==== Data in this exercise ====

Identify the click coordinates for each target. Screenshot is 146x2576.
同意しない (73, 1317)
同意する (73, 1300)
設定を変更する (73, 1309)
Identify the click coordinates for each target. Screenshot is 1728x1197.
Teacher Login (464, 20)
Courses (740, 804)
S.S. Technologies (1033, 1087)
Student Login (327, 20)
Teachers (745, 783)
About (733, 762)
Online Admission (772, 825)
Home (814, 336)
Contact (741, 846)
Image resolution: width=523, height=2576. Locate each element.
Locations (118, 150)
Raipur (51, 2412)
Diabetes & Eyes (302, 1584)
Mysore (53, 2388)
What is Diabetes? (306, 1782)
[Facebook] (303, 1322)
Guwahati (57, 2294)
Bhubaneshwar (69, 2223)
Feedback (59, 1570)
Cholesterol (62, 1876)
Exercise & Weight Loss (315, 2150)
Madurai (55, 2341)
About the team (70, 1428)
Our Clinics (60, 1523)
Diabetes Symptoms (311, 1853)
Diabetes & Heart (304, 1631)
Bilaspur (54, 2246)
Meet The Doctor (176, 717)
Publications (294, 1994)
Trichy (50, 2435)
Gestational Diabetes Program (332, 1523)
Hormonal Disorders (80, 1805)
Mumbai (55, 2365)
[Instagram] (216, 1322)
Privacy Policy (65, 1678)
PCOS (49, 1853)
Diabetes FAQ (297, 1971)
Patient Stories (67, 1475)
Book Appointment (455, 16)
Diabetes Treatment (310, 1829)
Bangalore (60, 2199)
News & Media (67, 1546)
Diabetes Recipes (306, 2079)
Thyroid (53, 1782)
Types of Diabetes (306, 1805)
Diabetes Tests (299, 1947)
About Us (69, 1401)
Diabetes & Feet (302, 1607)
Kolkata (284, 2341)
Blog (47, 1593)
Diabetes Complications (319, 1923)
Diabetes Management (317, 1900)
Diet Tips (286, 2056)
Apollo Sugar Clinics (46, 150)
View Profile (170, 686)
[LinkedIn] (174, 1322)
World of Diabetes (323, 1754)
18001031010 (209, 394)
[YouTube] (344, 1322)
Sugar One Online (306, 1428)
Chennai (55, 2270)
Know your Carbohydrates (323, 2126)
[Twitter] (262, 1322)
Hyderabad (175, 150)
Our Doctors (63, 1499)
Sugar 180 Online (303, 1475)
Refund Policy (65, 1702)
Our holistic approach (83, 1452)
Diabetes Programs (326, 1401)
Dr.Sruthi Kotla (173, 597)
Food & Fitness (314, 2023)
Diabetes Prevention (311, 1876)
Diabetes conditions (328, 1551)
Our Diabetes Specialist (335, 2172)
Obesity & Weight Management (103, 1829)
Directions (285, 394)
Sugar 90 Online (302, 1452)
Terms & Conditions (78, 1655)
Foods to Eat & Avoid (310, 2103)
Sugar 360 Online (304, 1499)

====

* **What is expected**
Reproduce the data. Keep it exact.

* **Response to the exercise**
Identify the click coordinates for each target. Screenshot is 146x2576.
同意しない (73, 1317)
同意する (73, 1300)
設定を変更する (73, 1309)
Identify the click coordinates for each target. Screenshot is 1728x1197.
Teacher Login (464, 20)
Courses (740, 804)
S.S. Technologies (1033, 1087)
Student Login (327, 20)
Teachers (745, 783)
About (733, 762)
Online Admission (772, 825)
Home (814, 336)
Contact (741, 846)
Image resolution: width=523, height=2576. Locate each element.
Locations (118, 150)
Raipur (51, 2412)
Diabetes & Eyes (302, 1584)
Mysore (53, 2388)
What is Diabetes? (306, 1782)
[Facebook] (303, 1322)
Guwahati (57, 2294)
Bhubaneshwar (69, 2223)
Feedback (59, 1570)
Cholesterol (62, 1876)
Exercise & Weight Loss (315, 2150)
Madurai (55, 2341)
About the team (70, 1428)
Our Clinics (60, 1523)
Diabetes Symptoms (311, 1853)
Diabetes & Heart (304, 1631)
Bilaspur (54, 2246)
Meet The Doctor (176, 717)
Publications (294, 1994)
Trichy (50, 2435)
Gestational Diabetes Program (332, 1523)
Hormonal Disorders (80, 1805)
Mumbai (55, 2365)
[Instagram] (216, 1322)
Privacy Policy (65, 1678)
PCOS (49, 1853)
Diabetes FAQ (297, 1971)
Patient Stories (67, 1475)
Book Appointment (455, 16)
Diabetes Treatment (310, 1829)
Bangalore (60, 2199)
News & Media (67, 1546)
Diabetes Recipes (306, 2079)
Thyroid (53, 1782)
Types of Diabetes (306, 1805)
Diabetes Tests (299, 1947)
About Us (69, 1401)
Diabetes & Feet (302, 1607)
Kolkata (284, 2341)
Blog (47, 1593)
Diabetes Complications (319, 1923)
Diabetes Management (317, 1900)
Diet Tips (286, 2056)
Apollo Sugar Clinics (46, 150)
View Profile (170, 686)
[LinkedIn] (174, 1322)
World of Diabetes (323, 1754)
18001031010 (209, 394)
[YouTube] (344, 1322)
Sugar One Online (306, 1428)
Chennai (55, 2270)
Know your Carbohydrates (323, 2126)
[Twitter] (262, 1322)
Hyderabad (175, 150)
Our Doctors (63, 1499)
Sugar 180 Online (303, 1475)
Refund Policy (65, 1702)
Our holistic approach (83, 1452)
Diabetes Programs (326, 1401)
Dr.Sruthi Kotla (173, 597)
Food & Fitness (314, 2023)
Diabetes Prevention (311, 1876)
Diabetes conditions (328, 1551)
Our Diabetes Specialist (335, 2172)
Obesity & Weight Management (103, 1829)
Directions (285, 394)
Sugar 90 Online (302, 1452)
Terms & Conditions (78, 1655)
Foods to Eat & Avoid (310, 2103)
Sugar 360 Online (304, 1499)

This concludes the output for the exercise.